DY Patil School of Biotechnology and Bioinformatics
A new study published in the journal Aging and Disease reported that the intravenous administration of clinical-grade human mesenchymal stem cells into patients with COVID-19 resulted in improved functional outcomes. COVID-19 is a severe acute respiratory syndrome. Mild symptoms include fever, cough, and shortness of breath, and severe infection can lead to death.
HCoV-19 virus recognizes the angiotensin I converting enzyme 2 receptor (ACE2) by its spike protein. ACE2-positive cells are infected by the HCoV-19. It was revealed by a research team from Germany that the cellular serine protease TMPRSS2 for HCoV-19 Spike protein priming is also essential for the host cell entry and spread. The ACE2 receptor is widely distributed on the alveolar type II cells (AT2) and capillary endothelium, and the AT2 cells highly express TMPRSS2. Cells such as T and B lymphocytes, macrophages, bone marrow, lymph nodes tested negative for ACE2. Acute infection results in the cytokine storm, which causes edema, air exchange dysfunction, acute respiratory distress, which may lead to death in severe cases.ACE2 expression is also widely observed in other tissues such as the heart, liver, kidney, and digestive organs. Treating COVID_19 patients, especially those afflicted with severe pneumonia is challenging as there is no specific drug available.
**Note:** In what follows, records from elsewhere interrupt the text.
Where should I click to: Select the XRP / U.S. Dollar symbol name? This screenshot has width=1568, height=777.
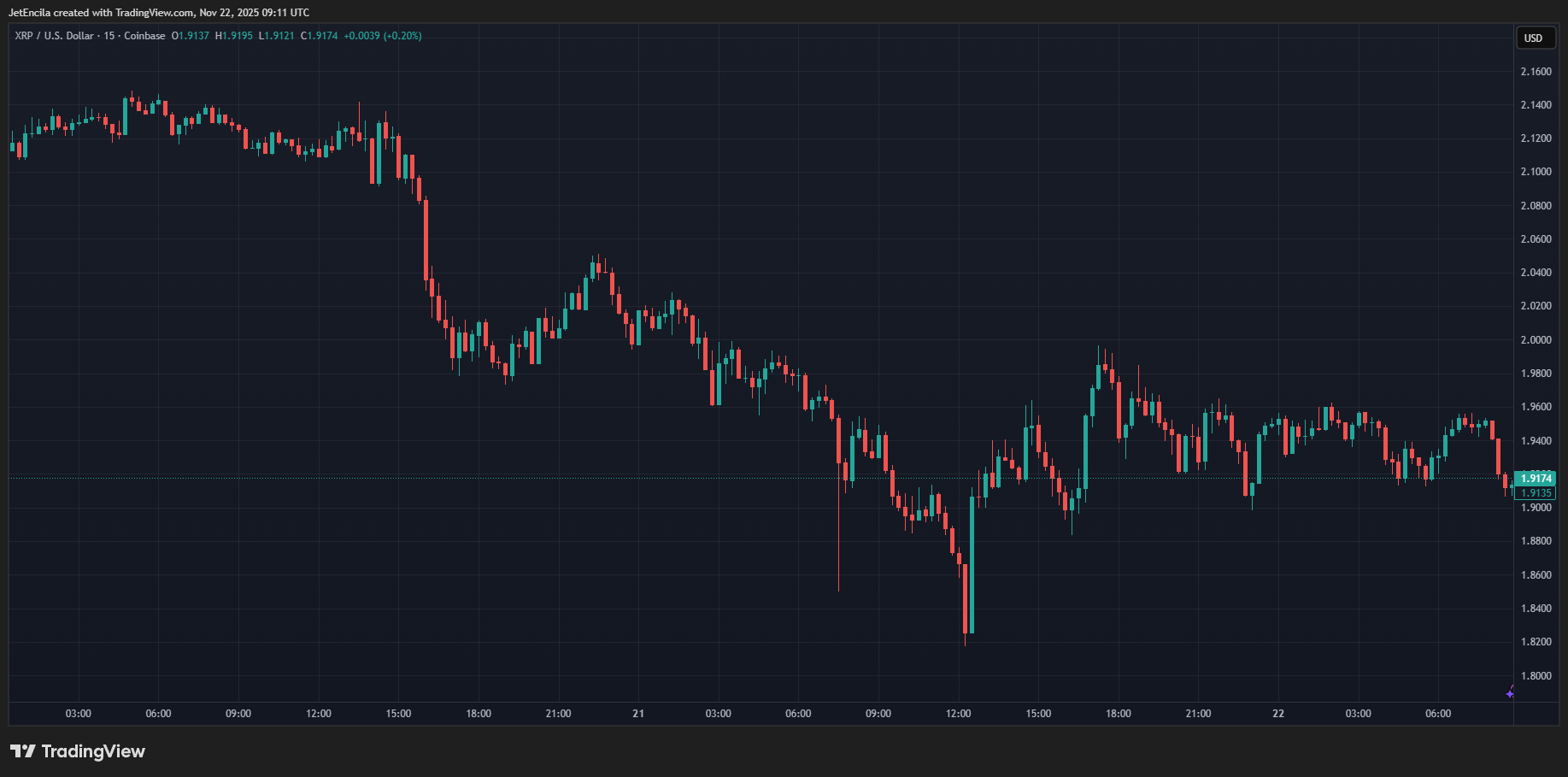pyautogui.click(x=51, y=36)
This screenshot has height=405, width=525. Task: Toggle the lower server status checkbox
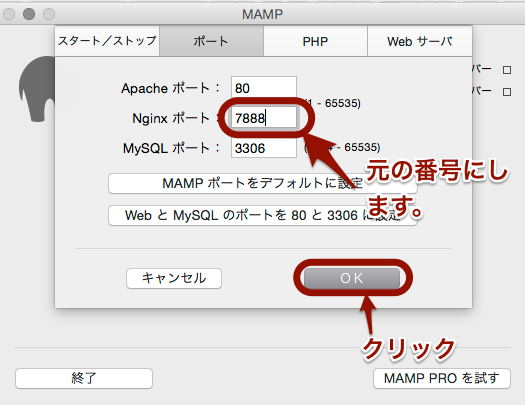(507, 92)
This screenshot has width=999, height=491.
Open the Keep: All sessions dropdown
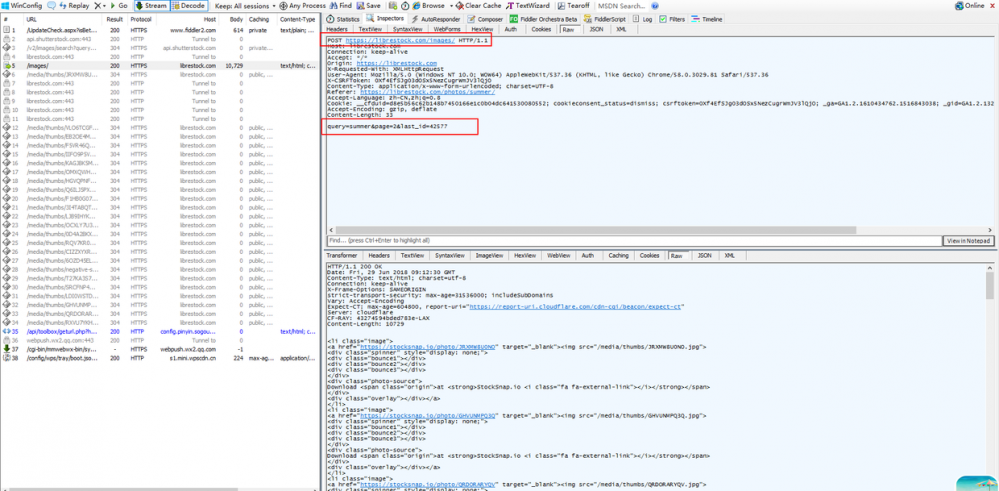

Mesenchymal stem cells have been used in cell-based therapy. MSCs have the differential ability and immunomodulatory effects. The safety and efficiency of MSC have been shown in many clinical trials. A pilot study was conducted on seven patients with COVID-19 pneumonia in China where intravenous MSC transplant was performed. The patients were tested positive for SARS-CoV-2, with one displaying critically severe type, 4 exhibiting severe types, and the other 2showing common types of the syndrome. The patients were observed for 14 days after the introduction of the infused MSCs. The total number of transplant cells calculated was 1×106 cell per kilogram of weight. The early symptoms before the drug administration were high fever, weakness, shortness of breath, low oxygen saturation. After 2-4 days of transplantation, all the symptoms disappeared in all patients. The anti-inflammatory property of MSCs resulted in the improvement after the MSC infusion. The beneficial outcomes included an increased number of peripheral lymphocytes and a decline in the C-reactive protein and the disappearance of overactivated cytokine-secreting immune cells by 3-6 days in the circulating blood. A group of CD 14ᐩ CD11cᐩ CD11 bmid regulatory dendritic cell populations increased after MSC treatment The patients receiving MSC infusion displayed a decreased level of tumor necrosis factor-alpha, a major pro-inflammatory cytokine. As it has been proven by 10 × RNA- sequencing that infused MSCs were tested negative for ACE2 and TMPRSS2, MSCs are free from COVID-19 infection.
MSC infusion reduces overactivation of the immune system and supports repair by modulating the lung microenvironment. Intravenous infusion of MSC results in their accumulation in lungs, here they secrete multiple paracrine factors, these factors play a role in protecting or rejuvenating alveolar epithelial cells, counteracting fibrosis, and treating pneumonia. As the elderly population is more susceptible to SARS-CoV-2 induced pneumonia, this method can be very beneficial to them. Intravenous MSC infusion has shown no side effects, hence can be a good therapy against COVID-29 induced pneumonia. Therefore, in conclusion, it has been proven by clinical tests that intravenous infusion of MSC is a safe and efficient method for treating patients with COVID-19 pneumonia, including elderly patients with severe pneumonia. However, additional studies and trials on patients on a larger scale to validate the therapy are still needed.